Saying different ways, the attack of confusion requires the three conditions below when the AMI ID is reinforced through an afflicted API –
- Use of name filter,
- Failure to specify the owner, owner-alias, or owner-ID parameters,
- Getting the most recently created image from the returned list of matching images (“Most_recent = True”)
This leads to a landscape where an attacker can create a malicious AMI, which can create a malicious AMI with a name that matches the pattern specified in the search criteria, resulting in the use of the actor’s dopelgagger AMI. By creating an EC2 example.
This, in turn, grants the remote code execution (RCE) capabilities on the example, allowing the danger actors to start various exploitation works.
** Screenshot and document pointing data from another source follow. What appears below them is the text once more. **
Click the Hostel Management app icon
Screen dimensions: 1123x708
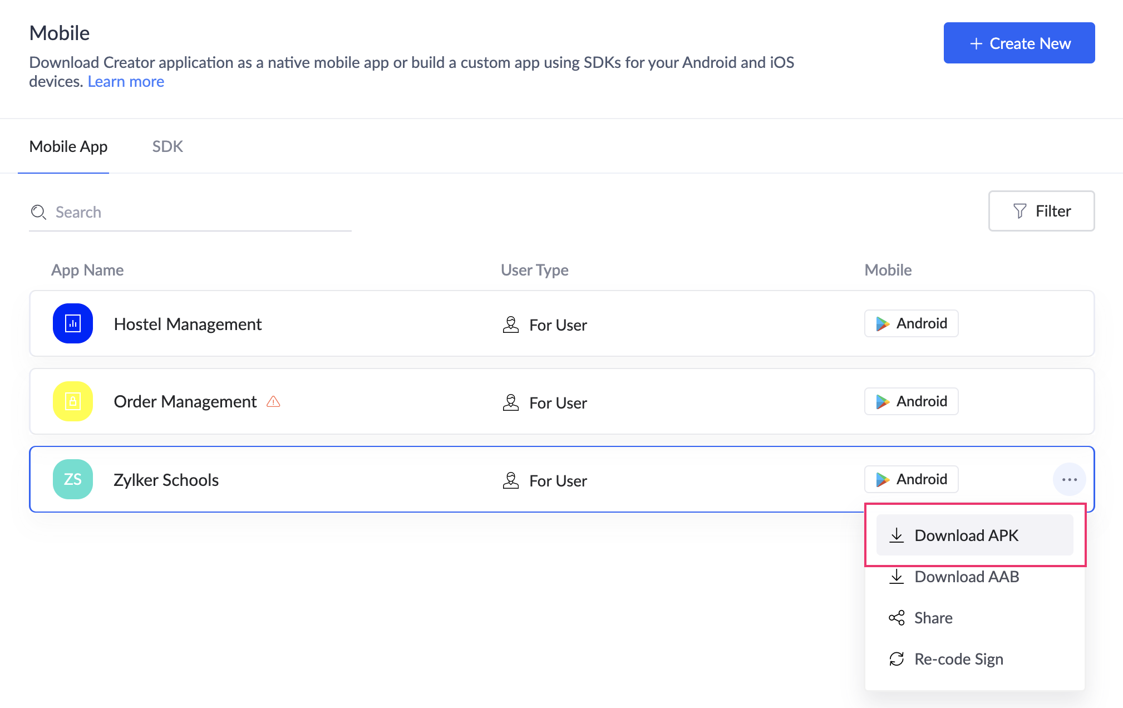pyautogui.click(x=72, y=323)
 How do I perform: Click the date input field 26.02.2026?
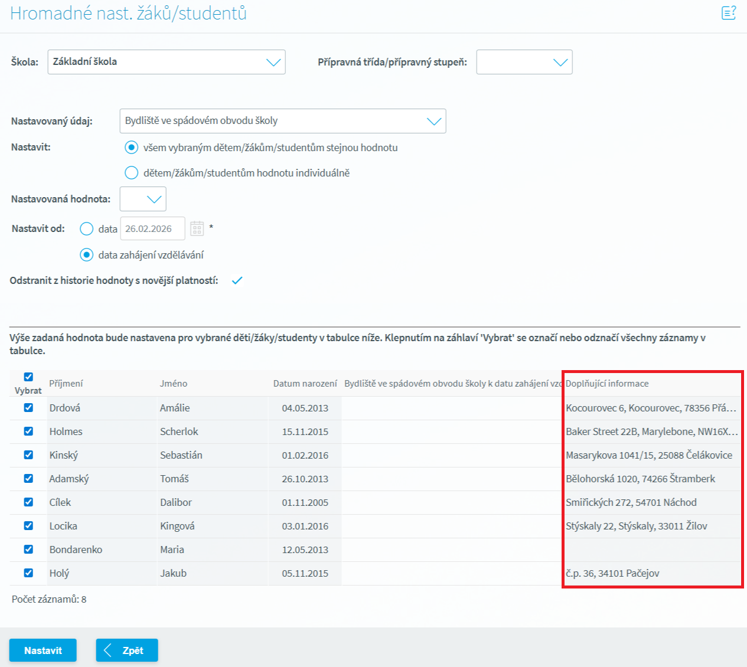(152, 229)
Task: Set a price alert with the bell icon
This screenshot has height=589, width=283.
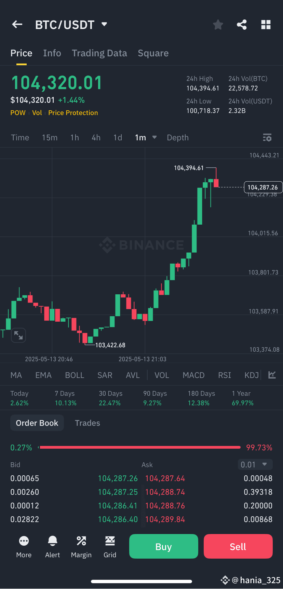Action: coord(52,546)
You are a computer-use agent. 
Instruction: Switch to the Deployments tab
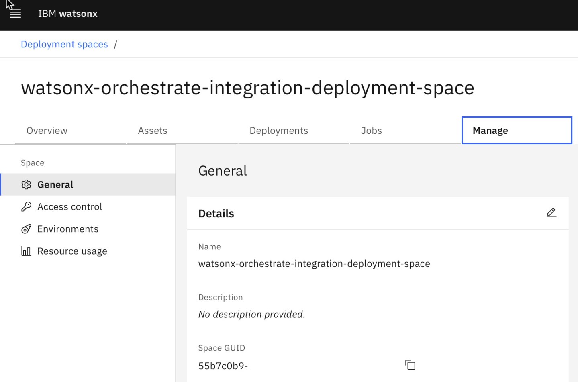pos(278,130)
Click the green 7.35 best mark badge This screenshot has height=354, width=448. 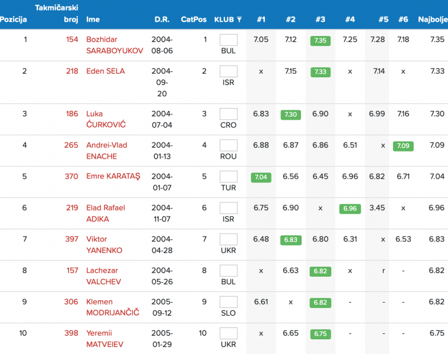(320, 41)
https://www.youtube.com/watch?v=l-wexfjd-bo
All an attacker needs an AWS account to publish its backdoor AMI in the public community AMI Catalog and opt for a name that matches the AMIS sought by its goals by AMIS.
“This dependence is similar to an attack of confusion, except that in the latter, malicious resource is a software dependence (such as a PIP package), while the whoami name is in confusion attack, malicious resource is a virtual machine image,” said that art said. .
Datadog said that about 1% of the organizations monitored by the company were influenced by the WHOAMI attack, and that it was found using public examples of the code written in Python, GO, Java, Terraform, Pulumi, and Bash Shell. .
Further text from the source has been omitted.